Santerre was appointed by the National Convention to serve as the jailer of the former king. He notified Louis that the motion had passed for his execution, and the next day, at eight o'clock on a 21 January morning, Santerre arrived at the convicted man's room and said, "Monsieur, it's time to go". He escorted Louis XVI through the some eighty thousand armed men and countless citizens down the streets of Paris to the guillotine. There are differing accounts of his conduct at the execution itself. According to some, he ordered a drum roll halfway through the king's speech in order to drown out his voice. Others say that it was actually General J.F. Berruyer – the man in command of the execution – who ordered the drum roll, and that Santerre only relayed the order. Santerre's family maintained, however, that he actually silenced the drums so that Louis could speak to the people.

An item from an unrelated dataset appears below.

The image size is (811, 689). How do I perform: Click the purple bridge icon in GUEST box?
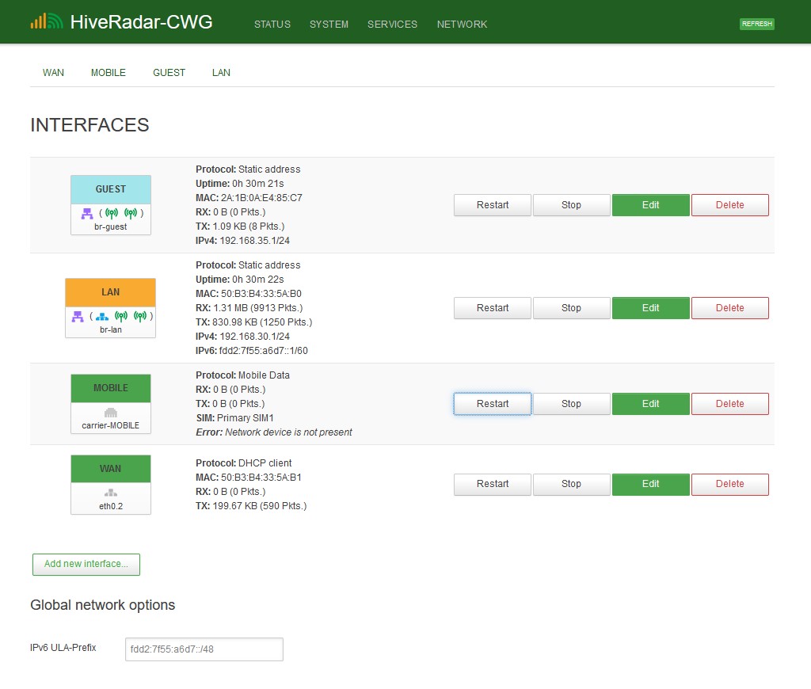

Santerre was promoted to General of a division of the Parisian National Guard in July 1793. When the revolts broke out in the Vendée, Santerre took command of a force sent in to put a stop to the rebellions. He was not as successful as a military commander in the field; his first military operation saw the defeat of the Republican forces at Saumur. After the battle, reports circulated that Santerre himself had been killed; the Royalists even composed a humorous epitaph about his death. Nor was Santerre popular among the sans-culottes he commanded. Wounded soldiers returning to Paris reported that he was living in Oriental luxury and complained that their defeat was due either to his treason or his incompetence. Some demanded that he be relieved of his command or even sent to the guillotine. On the other hand, Santerre was not in supreme command, and not considered responsible for the outcome of the war.

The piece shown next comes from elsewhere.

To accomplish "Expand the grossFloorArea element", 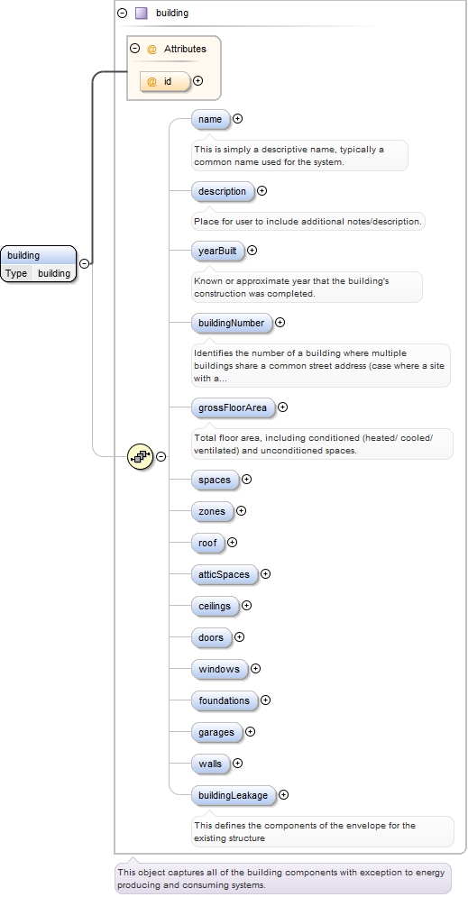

In October, Santerre returned to Paris, where his popularity in the Faubourg St. Antoine was undiminished. Nevertheless, his report on this expedition, in which he drew attention to the plight of the Republican army in the Vendée, aroused suspicion. Accused of being a Royalist due to his lack of glory during the battles in the Vendée, he was arrested in April 1794 and was imprisoned until the fall of Robespierre. Upon his release, he resigned his command and attempted to return to business, but his brewery was ruined. He died in poverty in Paris on 6 February 1809.